Hannah Hurnard(1905-1990)
Author and Missionary
Hannah Hurnard was raised in a strong Christian (Quaker) family. Despite the faith of her parents, as a child, Hannah found Quaker meetings unutterably dull, and hated Sunday. She was never able to “feel God” when she prayed, as her parents, and other Quakers did. Unlike them, she did not enjoy reading the Bible. As she matured, she began to entertain doubts about Christianity. She never saw her prayers answered, and began to wonder if God was even there.
Hannah also suffered from many fears and phobias, including a stuttering problem that got worse when she had to speak in front of strangers. By the time she was 19, Hannah wished she were dead. She even considered suicide, but her fears prevented her. What if God was real after all?
Her Salvation
In her 19th year, her father took her to a Holiness revival meeting that was to last a week. Hannah grudgingly went, hoping that if God were real, perhaps she would finally “meet Him.” However, to her dismay, the convention seemed to be like every other boring service that Hannah had ever attended. Once again, she felt isolated and left out, as everyone seemed to be getting blessed except for her. None of the preaching seemed to touch her heart.

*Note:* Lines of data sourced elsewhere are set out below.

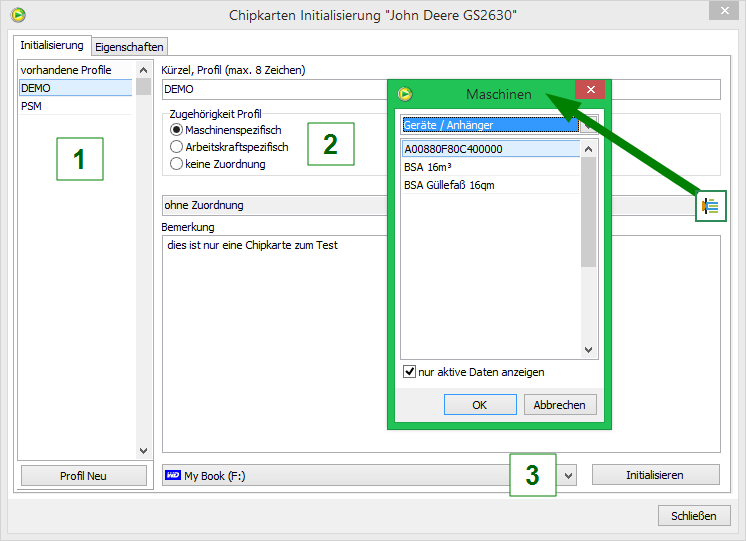Select BSA Güllefaß 16qm in machine list
746x541 pixels.
(x=449, y=185)
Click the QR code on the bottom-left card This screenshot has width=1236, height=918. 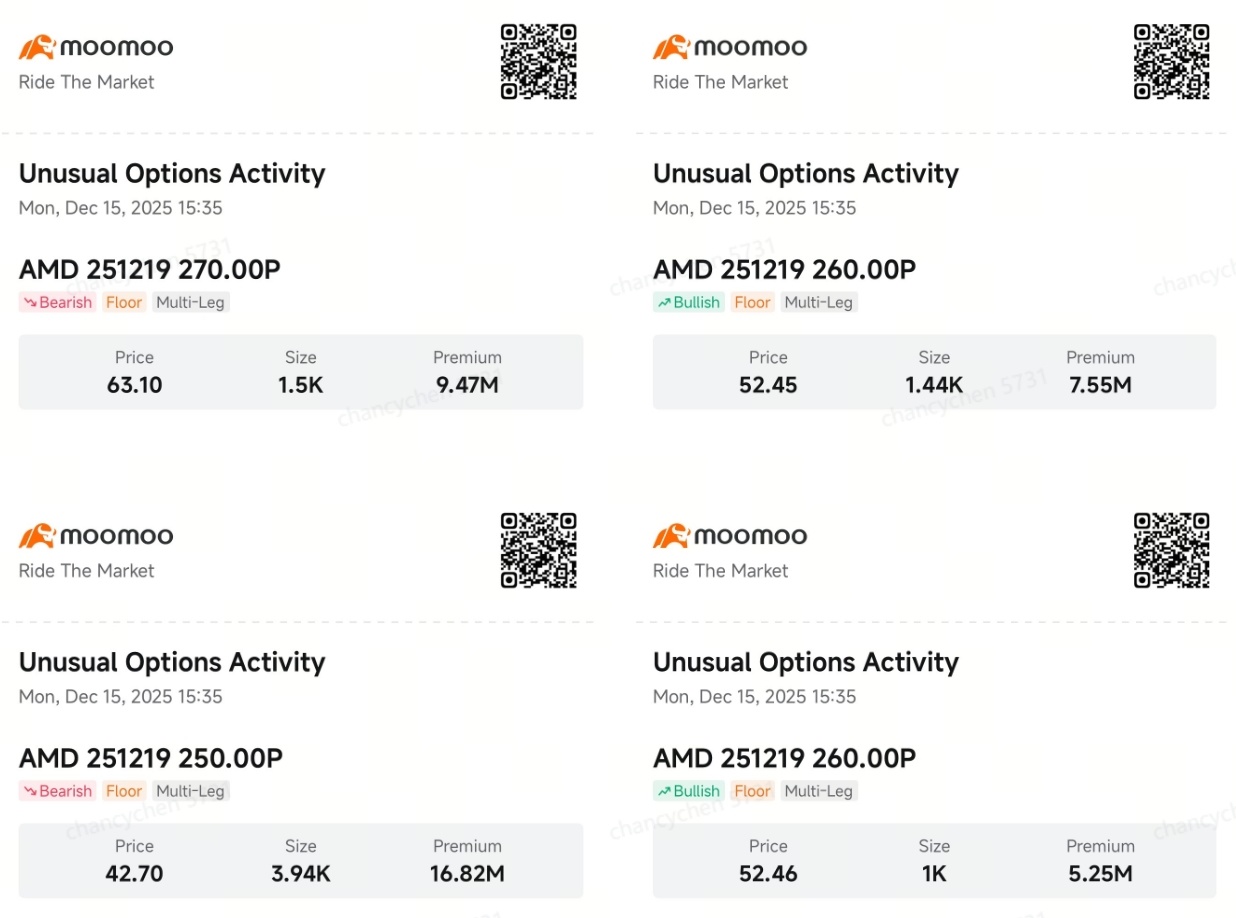click(540, 551)
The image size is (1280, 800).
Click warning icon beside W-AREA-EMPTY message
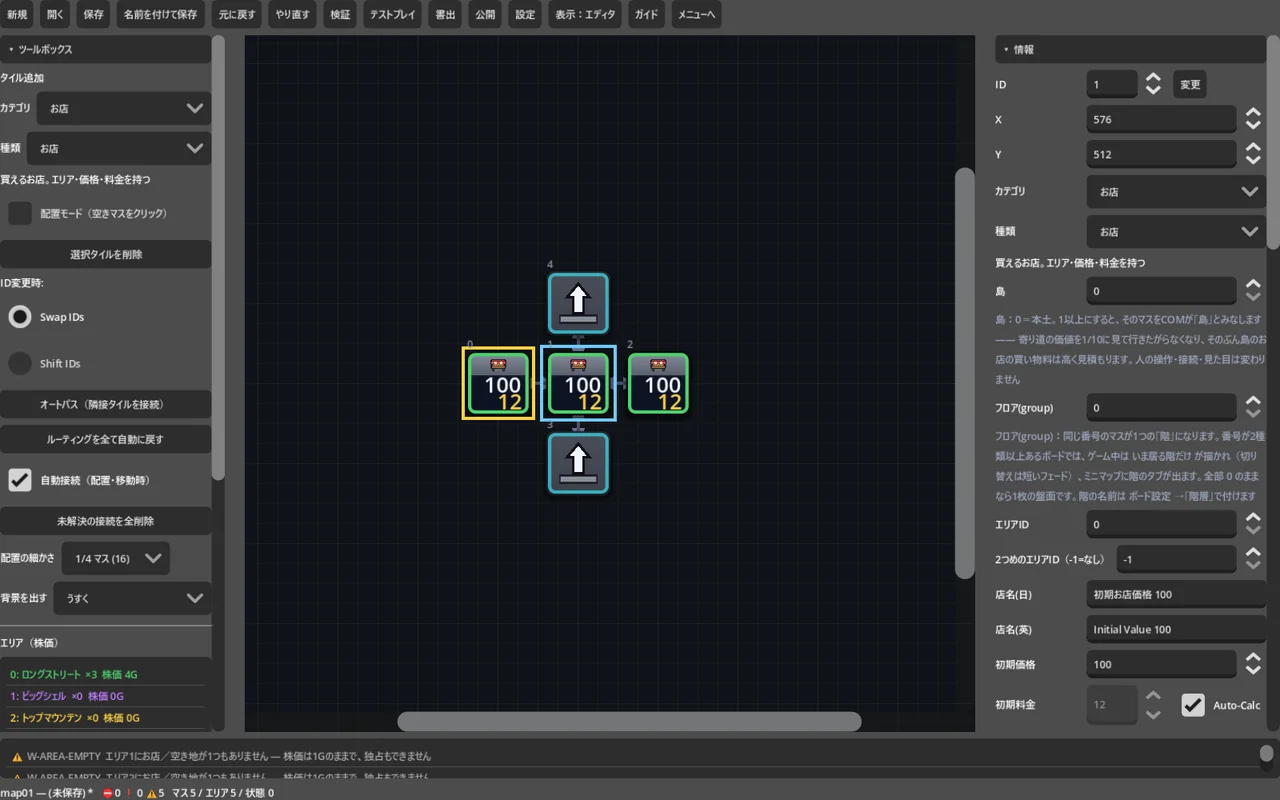(x=17, y=757)
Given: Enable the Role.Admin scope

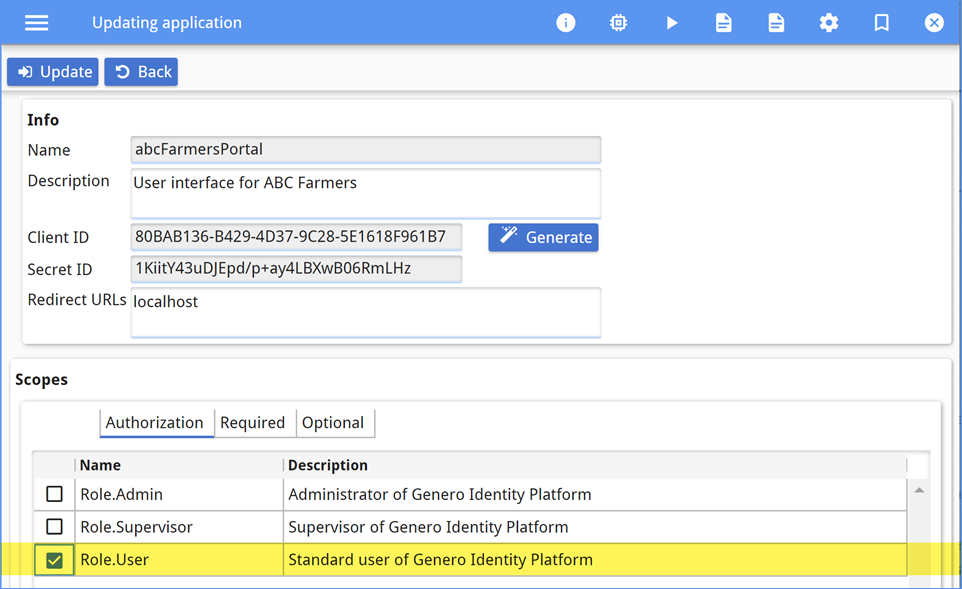Looking at the screenshot, I should (x=53, y=493).
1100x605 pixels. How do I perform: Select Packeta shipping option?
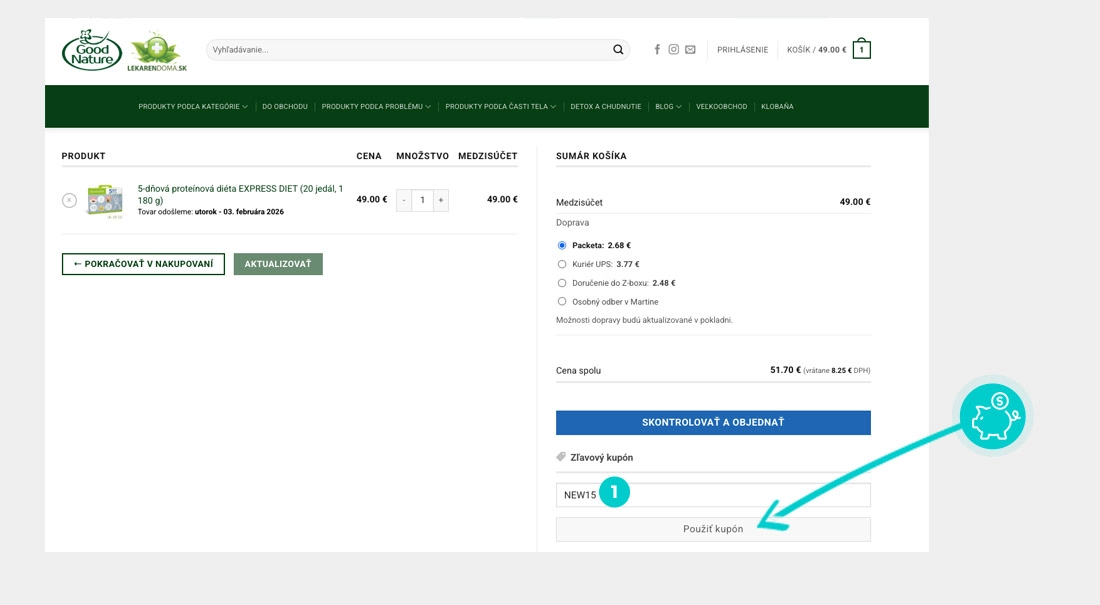(562, 246)
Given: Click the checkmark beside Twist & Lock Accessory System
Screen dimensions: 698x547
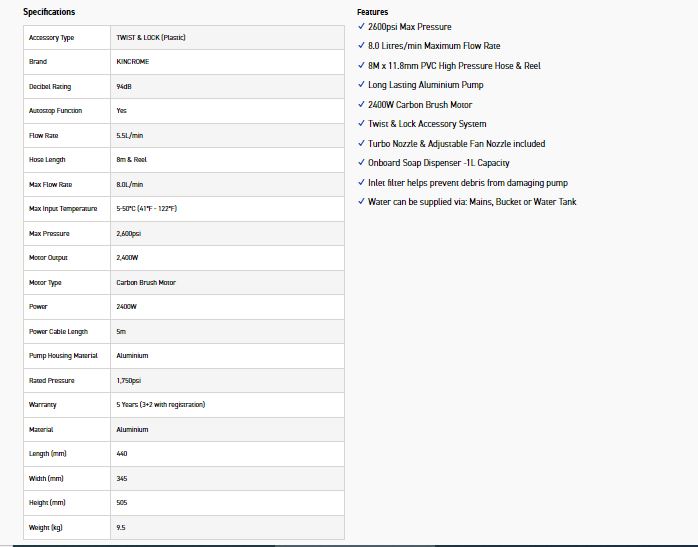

Finally, alone in her room, Hannah cried out to God to make Himself real to her. Randomly opening her Bible, she came upon the passage of Elijah challenging the prophets of Baal at Mt. Carmel. Suddenly, Hannah realized that God was calling for a sacrifice—and that the sacrifice was her life. God wanted her mouth for His use—stuttering and all. Hannah could think of no greater hell than having to speak publicly. She argued with God about it, but after realizing that she was already in hell without Him, Hannah finally surrendered her heart---and at once her heart was filled with peace and joy.
Her Life
God received the sacrifice of Hannah’s mouth and used it for His glory. He took away her stuttering, so that she was able to share the gospel with others clearly. The Bible she once hated became and treasure and a delight. Though she continued to wrestle with a spirit of fear, Hannah found deliverance as she continued to follow the Lord in obedience. Later, she was to write the best selling, “Hind’s Feet in High Places” as a result of her experiences with the Lord. She went to Israel as a missionary to the Jews in 1932, and lived there through the war for independence in 1948. In Israel, she served as a housekeeper in a hospital--a kind of work she had detested before her surrender, but now loved.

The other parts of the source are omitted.